Liberty Media has discarded plans to reshuffle Formula 1's calendar in the near future, but remains committed to a restructuring in the long term.

F1 commercial boss Sean Bratches was keen on grouping races by world regions in order to ease the sport's logistics and travel constraints. While the concept remains on the cards, its implementation won't happen next year.

"From an aspirational standpoint, I am an optimist – but I am also a realist, and based on some of the contractual commitments we have, and based on weather issues, it will be a while before we can get there – if we can [at all]," Bratches told Motorsport.com.

"We are trying to point this ship in that direction which will be much more efficient for fans, because we can navigate them for a period of time in the same timezone.

"It will also be more efficient for F1 to avoid the expensive traveling, and it will also create opportunities from a sponsorship standpoint because if somebody wants to activate in Europe, or the Americas, or Asia, it is difficult to do as we bounce all around right now."
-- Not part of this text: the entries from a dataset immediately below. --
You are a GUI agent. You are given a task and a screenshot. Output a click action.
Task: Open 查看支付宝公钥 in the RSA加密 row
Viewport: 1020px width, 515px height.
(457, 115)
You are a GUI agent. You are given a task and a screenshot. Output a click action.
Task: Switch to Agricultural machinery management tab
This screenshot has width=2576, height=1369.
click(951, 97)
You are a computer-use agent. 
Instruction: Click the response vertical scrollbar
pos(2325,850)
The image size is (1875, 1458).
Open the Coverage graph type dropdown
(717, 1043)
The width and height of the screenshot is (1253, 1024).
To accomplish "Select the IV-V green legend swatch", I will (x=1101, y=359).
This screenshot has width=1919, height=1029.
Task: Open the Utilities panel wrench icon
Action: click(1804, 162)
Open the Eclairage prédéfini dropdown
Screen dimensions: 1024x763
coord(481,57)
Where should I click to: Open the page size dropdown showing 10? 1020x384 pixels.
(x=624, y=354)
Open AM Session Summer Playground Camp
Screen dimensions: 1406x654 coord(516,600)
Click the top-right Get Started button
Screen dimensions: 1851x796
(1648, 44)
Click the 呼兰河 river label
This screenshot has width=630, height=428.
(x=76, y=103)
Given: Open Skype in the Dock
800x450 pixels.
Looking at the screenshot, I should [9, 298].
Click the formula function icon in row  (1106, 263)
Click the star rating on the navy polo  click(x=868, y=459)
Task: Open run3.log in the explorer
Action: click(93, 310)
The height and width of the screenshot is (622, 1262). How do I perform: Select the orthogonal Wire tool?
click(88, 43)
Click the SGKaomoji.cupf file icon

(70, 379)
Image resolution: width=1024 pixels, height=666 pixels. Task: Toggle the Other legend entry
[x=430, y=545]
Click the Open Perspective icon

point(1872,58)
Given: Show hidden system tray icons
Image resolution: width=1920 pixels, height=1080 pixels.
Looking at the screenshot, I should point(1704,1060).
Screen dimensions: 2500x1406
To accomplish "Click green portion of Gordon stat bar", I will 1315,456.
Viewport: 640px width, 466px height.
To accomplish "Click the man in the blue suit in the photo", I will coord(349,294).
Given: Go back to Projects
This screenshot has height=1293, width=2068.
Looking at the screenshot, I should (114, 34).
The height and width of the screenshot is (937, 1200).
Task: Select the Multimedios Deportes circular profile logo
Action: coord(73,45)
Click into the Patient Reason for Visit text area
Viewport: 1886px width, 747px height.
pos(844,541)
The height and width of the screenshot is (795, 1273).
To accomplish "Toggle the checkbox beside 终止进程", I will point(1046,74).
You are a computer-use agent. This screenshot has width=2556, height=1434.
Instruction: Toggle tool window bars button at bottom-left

Last week, news emerged that Vietnam and Miami are now firm candidates for a spot on the F1 calendar, with Argentina also expected to bid for a race.

Liberty Media has never hidden its desire to boost the sport's agenda to 25 races, but Formula One Group CEO Chase Carey insists F1 wants first and foremost quality over quantity.

"We don't have a target number of races," said Carey.

"We certainly could add races, we've got a lot of places that would like to have races – not always places that we'd consider – but I think there are actually quite a number that would be real positives for us.

"But I think our real focus is to ensure quality over quantity. We have the capacity and the rights to add races, and can ultimately go to 25.

"But I think our focus at this point is getting the races to be what they should be, and really all the components behind it.

"It's not just the race, but it's the hospitality, local partnerships, the event itself, the cities that support it, the public support to engage, and I think we'll continue to evolve those opportunities as we deal with renewals."